What This Deal Signals For African Healthcare
The Africa dimension of this deal operates on two levels. The first is the founder level: Tendai Moyo is a UK-based Zimbabwean entrepreneur building a brand whose primary consumer is the Black and textured-hair community, the majority of whom live on the African continent and in the global diaspora. The second is the product level: Synths 2 is specifically engineered for the hair types that African consumers have been most poorly served by the conventional extensions market.
Nana Otedola’s decision to back the round as an explicit Africa-first investor is a signal worth reading carefully. It suggests that the most commercially sophisticated Nigerian investors are watching the global biotech beauty space and identifying companies whose technology has direct application to the African market, regardless of where those companies are currently headquartered.

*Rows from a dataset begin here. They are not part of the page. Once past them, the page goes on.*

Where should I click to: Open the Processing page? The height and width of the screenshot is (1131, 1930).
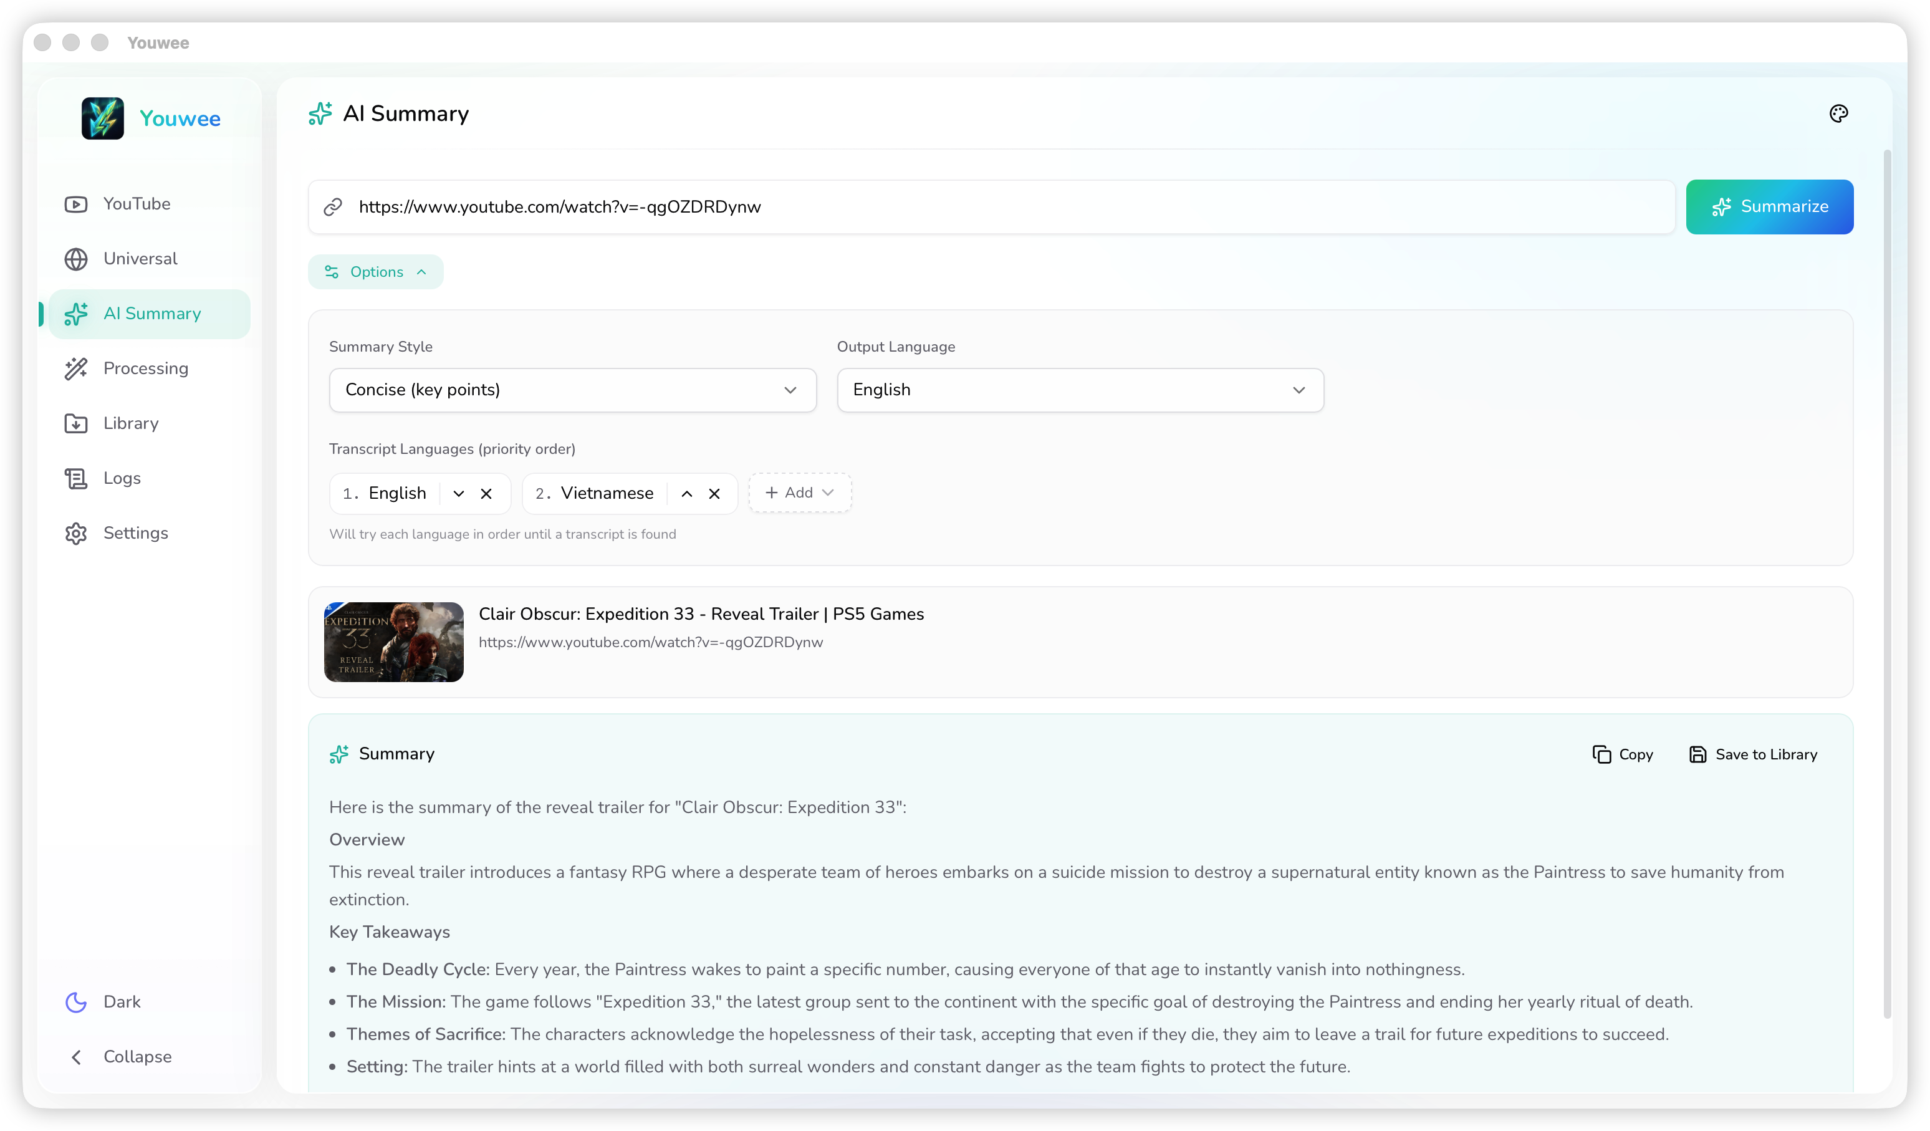click(146, 368)
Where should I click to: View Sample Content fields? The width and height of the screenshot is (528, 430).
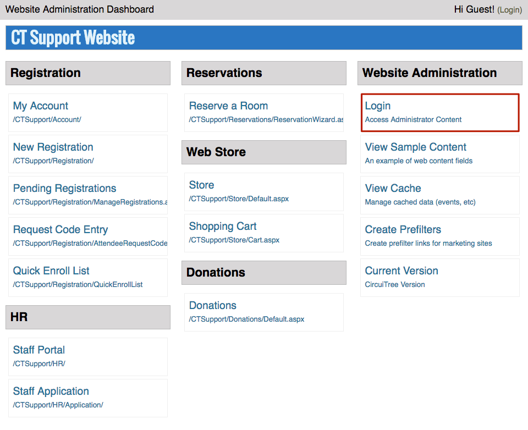pyautogui.click(x=415, y=147)
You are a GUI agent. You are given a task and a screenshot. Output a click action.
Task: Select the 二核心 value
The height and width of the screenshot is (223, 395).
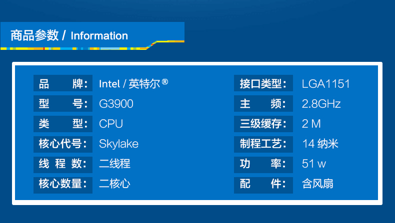click(x=115, y=184)
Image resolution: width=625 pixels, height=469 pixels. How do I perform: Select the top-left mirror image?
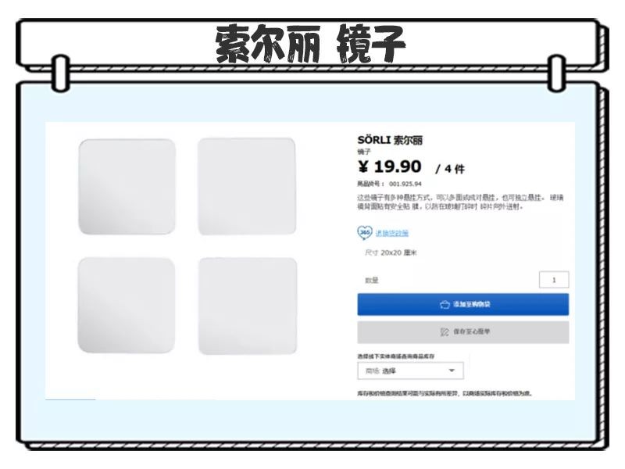pyautogui.click(x=127, y=187)
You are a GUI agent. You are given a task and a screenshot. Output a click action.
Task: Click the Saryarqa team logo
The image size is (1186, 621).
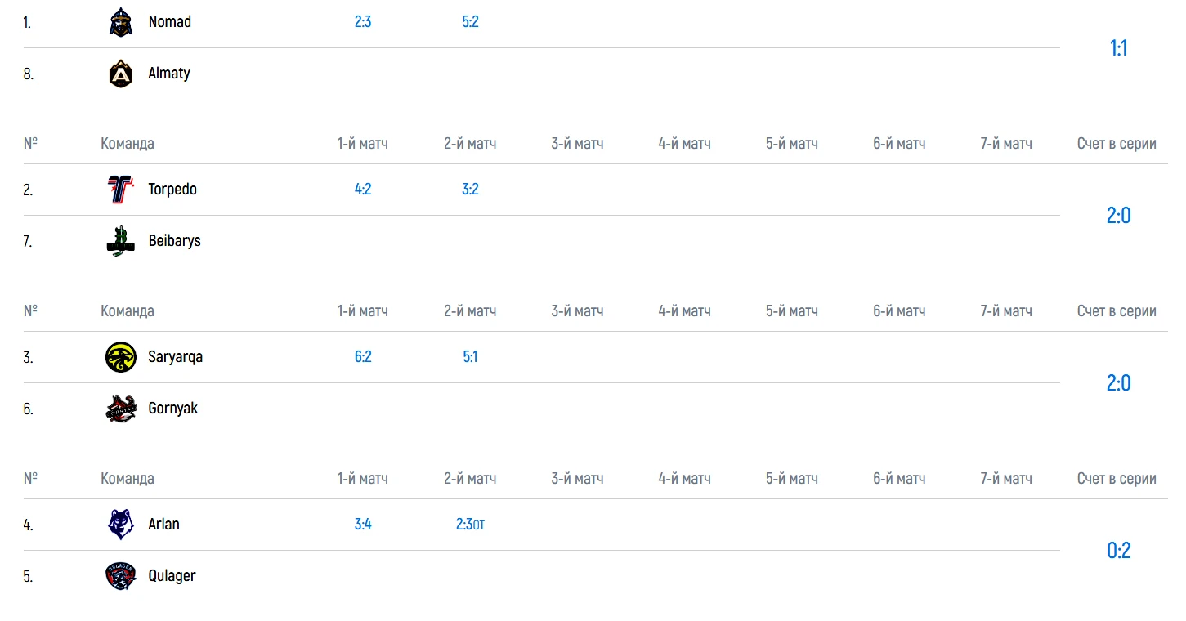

The global textured hair extensions market, dominated for decades by imported synthetic fibre products manufactured in Asia for Western and African consumers alike, is a category that African entrepreneurs have long identified as a value capture opportunity. Ruka is approaching that opportunity from the biotechnology end rather than the brand end. If Synths 2 becomes the material standard for the category, the implications for how the global textured hair industry is structured extend well beyond a single brand’s retail expansion.
“Our community has always been at the centre of everything we do,” Moyo said following the close of the round. “People shouldn’t have to choose between what looks good, what feels safe, and what aligns with their values. We’re building something that finally delivers on all three.”
That is not a marketing line. It is a product brief for an entire category that has never delivered on all three simultaneously. The $4.5 million is the capital to prove it is possible.